-- SUPPLIED MATERIAL --
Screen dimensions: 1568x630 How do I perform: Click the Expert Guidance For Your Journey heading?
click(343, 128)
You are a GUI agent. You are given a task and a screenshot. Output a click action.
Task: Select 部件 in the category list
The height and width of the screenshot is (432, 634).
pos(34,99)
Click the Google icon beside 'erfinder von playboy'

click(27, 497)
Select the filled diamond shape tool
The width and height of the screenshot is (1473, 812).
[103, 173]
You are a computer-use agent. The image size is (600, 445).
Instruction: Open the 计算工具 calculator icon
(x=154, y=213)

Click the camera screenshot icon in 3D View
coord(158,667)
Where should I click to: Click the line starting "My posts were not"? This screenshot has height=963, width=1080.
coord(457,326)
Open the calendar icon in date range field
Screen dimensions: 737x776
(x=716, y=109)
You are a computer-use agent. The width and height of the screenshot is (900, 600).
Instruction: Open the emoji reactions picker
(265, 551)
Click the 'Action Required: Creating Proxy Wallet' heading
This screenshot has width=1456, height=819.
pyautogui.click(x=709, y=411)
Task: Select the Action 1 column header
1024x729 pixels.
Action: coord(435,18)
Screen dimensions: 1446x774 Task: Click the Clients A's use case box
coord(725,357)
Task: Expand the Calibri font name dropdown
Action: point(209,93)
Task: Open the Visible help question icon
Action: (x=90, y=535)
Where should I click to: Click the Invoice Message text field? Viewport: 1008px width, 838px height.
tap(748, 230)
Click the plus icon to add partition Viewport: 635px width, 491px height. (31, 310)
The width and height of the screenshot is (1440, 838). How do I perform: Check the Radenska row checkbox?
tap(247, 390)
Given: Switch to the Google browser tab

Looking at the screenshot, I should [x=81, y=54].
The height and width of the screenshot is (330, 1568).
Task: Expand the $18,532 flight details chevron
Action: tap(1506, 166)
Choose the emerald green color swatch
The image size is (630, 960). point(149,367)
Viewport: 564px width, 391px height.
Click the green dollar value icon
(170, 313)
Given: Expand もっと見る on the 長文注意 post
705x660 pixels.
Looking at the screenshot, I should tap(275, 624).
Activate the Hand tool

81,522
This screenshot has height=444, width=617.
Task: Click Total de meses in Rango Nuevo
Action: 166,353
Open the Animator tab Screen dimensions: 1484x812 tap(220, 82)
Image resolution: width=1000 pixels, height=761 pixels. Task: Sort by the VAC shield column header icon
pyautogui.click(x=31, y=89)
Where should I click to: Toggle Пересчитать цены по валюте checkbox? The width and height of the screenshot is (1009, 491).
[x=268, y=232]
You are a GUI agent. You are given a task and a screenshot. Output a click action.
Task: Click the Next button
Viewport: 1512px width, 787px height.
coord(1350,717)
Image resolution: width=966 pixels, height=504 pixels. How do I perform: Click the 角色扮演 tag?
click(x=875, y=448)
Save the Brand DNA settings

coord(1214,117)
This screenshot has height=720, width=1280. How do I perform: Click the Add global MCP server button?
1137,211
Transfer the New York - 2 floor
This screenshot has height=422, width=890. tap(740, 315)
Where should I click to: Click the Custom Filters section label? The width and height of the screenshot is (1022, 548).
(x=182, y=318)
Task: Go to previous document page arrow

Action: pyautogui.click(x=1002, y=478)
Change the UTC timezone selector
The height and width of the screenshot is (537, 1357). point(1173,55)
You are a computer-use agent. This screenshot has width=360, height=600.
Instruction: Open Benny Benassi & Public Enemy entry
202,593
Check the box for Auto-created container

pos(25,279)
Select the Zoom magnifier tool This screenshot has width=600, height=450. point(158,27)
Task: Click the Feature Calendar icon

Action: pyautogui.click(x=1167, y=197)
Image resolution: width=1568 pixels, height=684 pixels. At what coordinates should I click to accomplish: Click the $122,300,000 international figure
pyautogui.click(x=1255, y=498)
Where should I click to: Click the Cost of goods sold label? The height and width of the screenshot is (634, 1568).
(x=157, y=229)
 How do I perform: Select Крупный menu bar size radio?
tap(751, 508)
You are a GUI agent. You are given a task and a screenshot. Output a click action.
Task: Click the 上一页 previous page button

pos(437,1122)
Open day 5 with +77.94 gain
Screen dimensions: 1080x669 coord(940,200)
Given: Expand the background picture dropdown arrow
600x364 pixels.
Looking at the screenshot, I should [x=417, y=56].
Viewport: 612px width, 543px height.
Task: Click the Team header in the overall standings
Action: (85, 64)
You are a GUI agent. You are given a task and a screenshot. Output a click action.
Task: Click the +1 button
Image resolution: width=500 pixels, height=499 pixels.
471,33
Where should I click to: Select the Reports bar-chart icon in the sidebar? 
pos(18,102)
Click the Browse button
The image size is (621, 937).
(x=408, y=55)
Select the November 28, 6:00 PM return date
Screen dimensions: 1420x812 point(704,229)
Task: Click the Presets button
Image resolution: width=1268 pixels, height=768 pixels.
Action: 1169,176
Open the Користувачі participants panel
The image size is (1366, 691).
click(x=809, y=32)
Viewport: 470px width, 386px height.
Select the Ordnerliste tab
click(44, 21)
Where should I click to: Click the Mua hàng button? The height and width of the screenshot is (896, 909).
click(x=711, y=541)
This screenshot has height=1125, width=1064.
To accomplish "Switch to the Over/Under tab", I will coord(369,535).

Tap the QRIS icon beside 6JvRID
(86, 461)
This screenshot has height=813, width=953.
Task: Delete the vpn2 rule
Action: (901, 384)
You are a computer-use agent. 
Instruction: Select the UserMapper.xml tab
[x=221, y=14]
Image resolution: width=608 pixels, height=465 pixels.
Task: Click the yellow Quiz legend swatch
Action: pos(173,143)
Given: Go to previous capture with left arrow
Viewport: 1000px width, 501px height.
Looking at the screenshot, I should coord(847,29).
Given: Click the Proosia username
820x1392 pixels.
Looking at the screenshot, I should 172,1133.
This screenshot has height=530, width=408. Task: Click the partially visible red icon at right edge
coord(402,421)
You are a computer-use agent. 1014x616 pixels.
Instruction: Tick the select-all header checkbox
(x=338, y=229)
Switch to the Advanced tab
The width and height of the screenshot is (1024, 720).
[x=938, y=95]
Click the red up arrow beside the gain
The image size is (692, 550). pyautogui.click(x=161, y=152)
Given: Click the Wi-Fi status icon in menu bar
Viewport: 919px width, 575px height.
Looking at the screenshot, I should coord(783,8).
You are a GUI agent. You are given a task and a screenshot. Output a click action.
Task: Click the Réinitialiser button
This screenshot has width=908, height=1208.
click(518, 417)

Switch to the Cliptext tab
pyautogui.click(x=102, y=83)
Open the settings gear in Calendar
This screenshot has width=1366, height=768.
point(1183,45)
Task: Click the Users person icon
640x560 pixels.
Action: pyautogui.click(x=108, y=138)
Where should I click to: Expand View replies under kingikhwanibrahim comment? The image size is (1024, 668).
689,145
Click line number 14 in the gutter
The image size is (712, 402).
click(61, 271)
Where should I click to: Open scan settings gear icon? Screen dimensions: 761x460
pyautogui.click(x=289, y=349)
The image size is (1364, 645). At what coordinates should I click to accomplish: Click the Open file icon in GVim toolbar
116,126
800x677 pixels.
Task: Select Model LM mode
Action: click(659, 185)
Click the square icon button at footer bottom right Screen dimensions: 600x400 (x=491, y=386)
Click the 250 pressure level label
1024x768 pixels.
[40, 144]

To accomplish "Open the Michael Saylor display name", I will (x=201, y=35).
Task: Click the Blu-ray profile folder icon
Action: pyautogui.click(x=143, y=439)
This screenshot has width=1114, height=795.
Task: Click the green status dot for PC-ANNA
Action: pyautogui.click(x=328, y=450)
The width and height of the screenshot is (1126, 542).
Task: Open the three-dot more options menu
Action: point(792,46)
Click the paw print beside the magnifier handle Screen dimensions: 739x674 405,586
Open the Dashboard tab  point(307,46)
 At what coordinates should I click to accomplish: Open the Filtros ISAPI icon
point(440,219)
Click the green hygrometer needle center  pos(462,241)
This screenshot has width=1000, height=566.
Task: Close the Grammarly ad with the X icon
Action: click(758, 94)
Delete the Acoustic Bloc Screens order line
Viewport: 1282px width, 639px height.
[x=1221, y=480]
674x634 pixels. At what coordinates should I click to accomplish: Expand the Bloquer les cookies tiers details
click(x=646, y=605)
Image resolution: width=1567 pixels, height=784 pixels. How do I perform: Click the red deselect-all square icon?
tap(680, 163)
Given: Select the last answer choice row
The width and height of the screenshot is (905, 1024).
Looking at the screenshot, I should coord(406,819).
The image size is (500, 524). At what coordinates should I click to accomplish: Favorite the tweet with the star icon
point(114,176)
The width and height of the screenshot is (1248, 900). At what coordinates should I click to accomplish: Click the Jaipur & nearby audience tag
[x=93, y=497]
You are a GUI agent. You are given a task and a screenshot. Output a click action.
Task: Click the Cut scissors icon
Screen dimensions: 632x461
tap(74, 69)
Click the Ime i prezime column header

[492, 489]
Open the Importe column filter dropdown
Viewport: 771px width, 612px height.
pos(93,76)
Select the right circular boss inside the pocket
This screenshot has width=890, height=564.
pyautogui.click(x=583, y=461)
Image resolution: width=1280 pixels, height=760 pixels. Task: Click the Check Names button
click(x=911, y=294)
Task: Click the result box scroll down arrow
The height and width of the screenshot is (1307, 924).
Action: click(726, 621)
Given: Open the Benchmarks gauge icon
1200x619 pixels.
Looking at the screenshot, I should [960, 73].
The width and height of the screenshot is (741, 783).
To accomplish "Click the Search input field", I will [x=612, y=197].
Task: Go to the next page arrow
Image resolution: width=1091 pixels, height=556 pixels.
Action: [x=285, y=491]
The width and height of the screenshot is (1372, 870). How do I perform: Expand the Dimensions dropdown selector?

-- DIRECTIONS --
Taking the entries above, write out exactly each line from the one holding "This screenshot has height=530, width=408." to the one holding "You are a computer-use agent. 1014x616", both included, and stop there.

-- EXERCISE OUTPUT --
This screenshot has height=530, width=408. Task: Click the partially visible red icon at right edge
coord(402,421)
You are a computer-use agent. 1014x616 pixels.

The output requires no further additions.